Re SO 
 EWHC 935 (Fam)
High Court Family Division
Judgment concerning the power of the court to extend protective injunctive orders made in wardship proceedings beyond a child’s 18th birthday where the child was habitually resident outside England and Wales.
The child S was 17 (nearly), 18 at the time of the proceedings. At the time of this hearing she was living in Australia with her mother.
In 1999 the father abducted S to Australia and she was returned to the mother following Hague Convention proceedings.
In 2001 and 2006 the father was convicted of incitement to solicit the murder of the mother. The father denied these offences and the validity of his convictions. At the time of the hearing the father was in prison and due for release in 2018.In 2014 proceedings brought by the mother against the father under Schedule 1 to the Children Act 1989 were concluded.
In wardship proceedings in 2000 non-molestation orders were made. Following the conclusion of the Schedule 1 proceedings, the mother sought to extend these orders indefinitely. This application was opposed by the father who was not represented. He filed a detailed skeleton argument in support of his case. He argued that the court had no power to make such an order. It was clear from the father’s skeleton that he had ascertained the mother’s current whereabouts.

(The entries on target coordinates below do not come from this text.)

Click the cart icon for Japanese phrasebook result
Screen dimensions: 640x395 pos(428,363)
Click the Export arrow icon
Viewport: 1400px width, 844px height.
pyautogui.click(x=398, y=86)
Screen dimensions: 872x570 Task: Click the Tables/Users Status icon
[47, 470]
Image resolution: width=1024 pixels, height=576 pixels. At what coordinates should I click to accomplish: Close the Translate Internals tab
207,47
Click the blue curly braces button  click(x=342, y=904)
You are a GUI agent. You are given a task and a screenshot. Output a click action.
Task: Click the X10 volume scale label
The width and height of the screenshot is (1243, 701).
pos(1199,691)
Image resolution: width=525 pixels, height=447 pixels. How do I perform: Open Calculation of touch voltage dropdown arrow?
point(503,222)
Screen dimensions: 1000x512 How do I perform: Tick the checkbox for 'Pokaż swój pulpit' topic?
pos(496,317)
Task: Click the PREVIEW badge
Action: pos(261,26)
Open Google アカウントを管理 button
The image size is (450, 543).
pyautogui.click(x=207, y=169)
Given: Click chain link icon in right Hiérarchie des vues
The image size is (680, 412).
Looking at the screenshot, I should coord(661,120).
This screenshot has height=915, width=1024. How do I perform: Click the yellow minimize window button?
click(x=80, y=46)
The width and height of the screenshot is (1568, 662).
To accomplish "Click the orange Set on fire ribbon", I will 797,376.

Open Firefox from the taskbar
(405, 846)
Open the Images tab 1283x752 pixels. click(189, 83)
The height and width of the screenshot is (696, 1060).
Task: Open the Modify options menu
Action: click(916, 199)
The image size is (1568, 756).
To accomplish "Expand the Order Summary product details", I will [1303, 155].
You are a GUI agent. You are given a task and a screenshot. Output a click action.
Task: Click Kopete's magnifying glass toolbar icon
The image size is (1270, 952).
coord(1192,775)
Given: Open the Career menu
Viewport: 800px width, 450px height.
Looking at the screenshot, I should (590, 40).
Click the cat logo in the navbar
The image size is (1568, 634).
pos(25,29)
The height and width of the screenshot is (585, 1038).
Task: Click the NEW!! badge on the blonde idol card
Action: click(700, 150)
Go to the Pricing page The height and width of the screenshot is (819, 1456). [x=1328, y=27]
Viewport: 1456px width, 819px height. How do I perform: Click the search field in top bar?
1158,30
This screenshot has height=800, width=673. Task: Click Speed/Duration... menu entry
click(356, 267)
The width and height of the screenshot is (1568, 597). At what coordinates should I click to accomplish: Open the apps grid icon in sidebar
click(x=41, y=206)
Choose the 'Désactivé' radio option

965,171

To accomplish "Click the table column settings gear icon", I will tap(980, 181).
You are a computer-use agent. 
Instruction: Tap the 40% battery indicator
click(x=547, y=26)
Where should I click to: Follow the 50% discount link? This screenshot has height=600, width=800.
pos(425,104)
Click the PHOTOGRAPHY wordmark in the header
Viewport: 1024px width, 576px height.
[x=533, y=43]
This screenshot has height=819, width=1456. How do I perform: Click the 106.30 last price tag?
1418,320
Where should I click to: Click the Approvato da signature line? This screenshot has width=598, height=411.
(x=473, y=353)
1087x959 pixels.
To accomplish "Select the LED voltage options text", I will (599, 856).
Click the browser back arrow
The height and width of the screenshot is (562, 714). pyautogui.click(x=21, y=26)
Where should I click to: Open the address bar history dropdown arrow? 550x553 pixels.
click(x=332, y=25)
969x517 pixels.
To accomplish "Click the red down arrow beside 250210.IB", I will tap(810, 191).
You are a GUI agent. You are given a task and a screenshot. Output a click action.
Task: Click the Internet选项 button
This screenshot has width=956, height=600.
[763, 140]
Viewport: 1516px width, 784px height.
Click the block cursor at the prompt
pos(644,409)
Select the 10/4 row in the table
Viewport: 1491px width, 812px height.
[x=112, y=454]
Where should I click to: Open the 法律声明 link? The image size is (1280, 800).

Baker J decided to extend the order. He was in ‘no doubt’ that the court had the power to make the order. He said:
(1) Following Re F (2001) Fam 38 and Re SA (2006) EWHC 2942, that where a court has ruled a young person is at risk at harm and has granted protective injunctions, it has to power to extend the order beyond the child’s 18th birthday. This originates in the protective nature of the jurisdiction and is supported by articles 2,6 and 8 of the ECHR.
(2) Where the court had jurisdiction at the start of the proceedings on the grounds of habitual residence that jurisdiction continues until the conclusion of proceedings even if the child becomes habitually residence elsewhere.
(3) On the facts of the case it was imperative that the court makes orders to protect the child.